Thursday, October 13, 2011

John Jay's Archive, Richard Gardiner & Creedal Christianity:

John Jay's correspondence is available at Liberty Fund. There is a lot of great stuff there.

Jay is a Founder, generally conceded as orthodox Christian. And he does offer some quotations that sound "Christian Nation" like. Certainly, Christian Nationalists have used (abused?) those quotations from Jay. Rev. Robert Jeffress recently used Jay's quotation to justify why he would vote for the "Christian" Rick Perry over the "non-Christian" Mormon Mitt Romney.

John Jay was a lifelong Anglican, a church warden, and was involved in the reformation of Anglicanism to Episcopalianism.

While investigating the exact religious beliefs of as many American Founders I could, I began to think very hard about the concept of creedalism, and that various Founders, in some way affiliated with churches connected to doctrinally orthodox creeds, could disbelieve at least some of what their churches officially endorsed.

In this debate over who exactly believed what, we look for smoking guns to "settle" the issue. Some use, in the absence of smoking gun quotations, formal affiliation to churches and their official doctrines, as shorthand for what exactly a Founder believed. Indeed, if one held an official position in said churches -- church warden, vestryman, godfather, etc. -- then one probably DID swear an oath to said church's official doctrines.

Enter the concept of an "Anglican Whig." According to Anglicanism's official doctrines, the King of England was both head of church AND state. And when Anglican church MEMBERS swore oaths they swore to remain loyal to the Crown. There was a term for the oath and doctrinal fundamentalists in the Anglican Church in late 18th Century America: Tories.

In order to claim America's Founders as orthodox Christians via their church affiliation, Christian Nationalists have to turn them into oath fundamentalists and argue something like if you are not an oath fundamentalist, you are a liar or a hypocrite. See for instance, Christian Nationalist Richard Gardiner making this argument.

Accordingly, because they violated their high church Tory oaths when they rebelled against the Crown, Anglican Whigs such as Washington, Jefferson, Madison, Henry, Jay and others were "liars when they swore to God to adopt the confessions of their churches when they became members of these churches" to use Dr. Gardiner's exact words.  (Again, I don't make that judgment; Christian Nationalists like Dr. Gardiner do.)

John Jay, unlike Washington and Madison, and like Jefferson was fairly explicit in detailing what he believed, religiously, in his private letters.  (Jefferson, the good Anglican he [not!], rejected every single tenet of orthodox Christianity.)

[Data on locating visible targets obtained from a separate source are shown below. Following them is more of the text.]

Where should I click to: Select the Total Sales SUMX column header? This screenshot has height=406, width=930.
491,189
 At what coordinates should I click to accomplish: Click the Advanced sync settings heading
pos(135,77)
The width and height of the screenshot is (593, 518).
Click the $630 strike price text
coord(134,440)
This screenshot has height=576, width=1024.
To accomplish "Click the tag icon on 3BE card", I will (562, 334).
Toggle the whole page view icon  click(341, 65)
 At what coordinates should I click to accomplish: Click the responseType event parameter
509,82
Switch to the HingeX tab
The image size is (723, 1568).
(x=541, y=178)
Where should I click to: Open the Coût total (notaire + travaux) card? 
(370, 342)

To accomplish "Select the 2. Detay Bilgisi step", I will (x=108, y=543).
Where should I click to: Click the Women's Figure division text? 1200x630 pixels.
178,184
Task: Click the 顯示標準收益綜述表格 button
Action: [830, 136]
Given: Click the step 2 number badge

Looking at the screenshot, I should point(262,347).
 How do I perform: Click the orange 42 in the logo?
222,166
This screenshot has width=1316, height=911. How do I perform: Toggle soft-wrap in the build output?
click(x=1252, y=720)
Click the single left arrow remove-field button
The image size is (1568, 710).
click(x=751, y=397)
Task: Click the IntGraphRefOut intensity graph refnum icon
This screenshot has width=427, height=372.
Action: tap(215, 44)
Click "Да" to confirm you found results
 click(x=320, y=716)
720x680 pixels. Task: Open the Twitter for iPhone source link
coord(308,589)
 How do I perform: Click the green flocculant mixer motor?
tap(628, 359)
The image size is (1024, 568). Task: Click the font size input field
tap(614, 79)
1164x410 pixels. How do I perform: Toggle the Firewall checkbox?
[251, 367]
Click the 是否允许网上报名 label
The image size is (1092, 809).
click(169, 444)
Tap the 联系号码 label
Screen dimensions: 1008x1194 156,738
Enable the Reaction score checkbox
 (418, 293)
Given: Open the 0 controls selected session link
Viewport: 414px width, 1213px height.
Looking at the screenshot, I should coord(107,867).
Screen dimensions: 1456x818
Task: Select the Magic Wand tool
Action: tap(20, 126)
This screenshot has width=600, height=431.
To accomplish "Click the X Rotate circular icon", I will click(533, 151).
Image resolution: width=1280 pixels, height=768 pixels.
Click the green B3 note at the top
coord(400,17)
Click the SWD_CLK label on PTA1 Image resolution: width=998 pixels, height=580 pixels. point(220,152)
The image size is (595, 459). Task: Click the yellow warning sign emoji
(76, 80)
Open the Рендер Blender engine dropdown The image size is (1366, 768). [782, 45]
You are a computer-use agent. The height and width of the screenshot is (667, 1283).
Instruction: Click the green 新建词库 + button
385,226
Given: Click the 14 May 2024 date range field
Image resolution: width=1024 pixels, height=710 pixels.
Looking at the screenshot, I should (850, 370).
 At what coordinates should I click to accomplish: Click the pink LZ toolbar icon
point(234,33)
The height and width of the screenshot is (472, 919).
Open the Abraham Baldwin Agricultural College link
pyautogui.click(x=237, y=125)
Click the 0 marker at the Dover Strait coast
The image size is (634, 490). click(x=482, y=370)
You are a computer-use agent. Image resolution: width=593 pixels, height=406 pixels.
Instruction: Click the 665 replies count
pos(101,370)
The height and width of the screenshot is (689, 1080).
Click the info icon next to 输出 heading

As I've written before, John Jay, though more apparently "biblical" and "Christian" than other Founders, was no "oath fundamentalist" regarding his Anglicanism-Episcopalianism.  Christian Nationalists may enjoy Jay's letter to Samuel Miller, Feb. 18, 1822, when he wrote:

"In forming and settling my belief relative to the doctrines of Christianity, I adopted no articles from creeds, but such only as, on careful examination, I found to be confirmed by the Bible."

"No creed but the Bible" may make Jay sound like a good late 18th Century Quaker, but it does not represent what orthodox Anglicanism or Episcopalianism stood for at that time. Anglicanism, and then Episcopalianism, in its official doctrines endorsed not just "the Bible" as revelation, but also the Athanasian Creed and 39 Articles.

And indeed, when the Bible is unmoored from orthodox Trinitarian creeds, heresy in the form of biblical non-Trinitarianism inevitably results as it did in Jay's case. In his private letters, Jay's endorsement of "the Bible" but no "creeds" led him to seem not only utterly unconcerned with Anglican doctrine, but also to doubt the Trinity, or at least the understanding of the Trinity as represented by the Athanasian Creed (what his church, what he took official oaths to, endorsed). From the same letter to Samuel Miller, Feb. 18, 1822:

It appeared to me that the Trinity was a Fact fully revealed and substantiated, but that the quo modo was incomprehensible by human Ingenuity. According to sundry Creeds, the divine Being whom we denominate the second Person in the Trinity had before all worlds been so generated or begotten by the first Person in the Trinity, as to be his coeval, coequal and coeternal Son. For proof of this I searched the Scriptures diligently -- but without Success. I therefore consider the Position of being at least of questionable Orthodoxy.